WORK INSTRUCTIONS:
a: Please translate this sentence from the remarks on the manufactured housing business into Spanish: "Our goal at the time was to provide sustainable and affordable housing that benefited families and the environment."
b: Carry on the remarks on the manufactured housing business from the point where they stop.

PASSAGE TO READ:
Thanks, Eddie. As we reflect on this past year, our fifth as a publicly traded REIT, we take great pride in how far we've come and all that we've achieved. I've talked earlier about this being the 30th anniversary for Nathan and me in the MHC business. We got into this business in 1995. We started with one community and 152 lots, which we essentially built from scratch. Our goal at the time was to provide sustainable and affordable housing that benefited families and the environment. Fast forward to today, and that is still our goal. We are in the early stages of our lot expansion program and continue to look at opportunities within our portfolio to put new homes or to replace older homes and install amenities to create enhanced value. We expect these initiatives to increase resident satisfaction and unit holder value. We also expect it to maintain our high level of performance and growth going forward. Housing prices, high monthly rental rates for multifamily competitors, and high mortgage rates have continued to increase. And this dynamic has the potential to lead more people towards manufactured housing because our communities remain affordable. We remain committed to delivering steady, sustainable value for our unit holders through growth, integration, and operational excellence. We thank our unit holders for their ongoing support and look forward to continuing to add long-term value going forward. Thank you for your time today, and I will now open up the line for questions.

DATASET EXTRACT:
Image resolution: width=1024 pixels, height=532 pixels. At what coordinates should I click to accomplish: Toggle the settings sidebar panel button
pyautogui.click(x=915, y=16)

RESPONSES TO THE TASKS:
a: Nuestro objetivo en aquel momento era ofrecer viviendas sostenibles y asequibles que beneficiaran a las familias y al medio ambiente.

b:
speaker
Operator
Conference Call Operator

Thank you. Ladies and gentlemen, as a reminder to ask the question, please press star 11 on your telephone, then wait for your name to be announced. To withdraw your question, please first start one more again. Please stand by while we compile the Q&A roster. Our first question comes from the line of Mark Rothschild with Canaccord. Your line is open.

speaker
Mark Rothschild
Analyst, Canaccord

Thanks, and good morning, everyone. Good morning, Mark. Hey, it seems like fundamentals remain pretty strong across all of your markets, so if you could just expand on why you wouldn't be pushing rent at the same levels as 2025 and 2024 going forward, or at least in 2026. I would assume that you probably could push them even harder if you wanted.

speaker
Curt Keeney
President and Chief Executive Officer

We could. We could. Your observation is correct. We're not. And we frankly know what the increase is, and it's actually become public for next year, for 2026. They believe the average increase is 5.7%, and it's about $28 on average across the portfolio. And the reason is, again, right now, inflation and other pressures on the resident, you know, it's real. whether it's utilities or food or grocery prices, and we just don't want the residents. We're in a really good position because we haven't been overaggressive for the last five years. So our communities are typically still about $300 to $500 cheaper than the housing alternative, which is typically multifamily units. So as those people get pressure, we don't want to pile on And bear in mind, most of our leases are triple net leases, right? So there's other components that are in there that, you know, whether it be real estate or the utilities that they pay directly. So, again, a 5.7 is really a net 5.7. But that's the working theory is, you know, pigs get fat, hogs get slaughtered, right? And we just want to be a big fat pig. But, you know, there you go. Sorry, Nathan, I took your line.

speaker
Mark Rothschild
Analyst, Canaccord

Maybe just one more following up on that point as far as what your residents can handle. Cable revenue, do you expect that to continue to grow? Is that moderating at all? And was there anything in particular of late that's leading to that maybe just not growing at the same pace?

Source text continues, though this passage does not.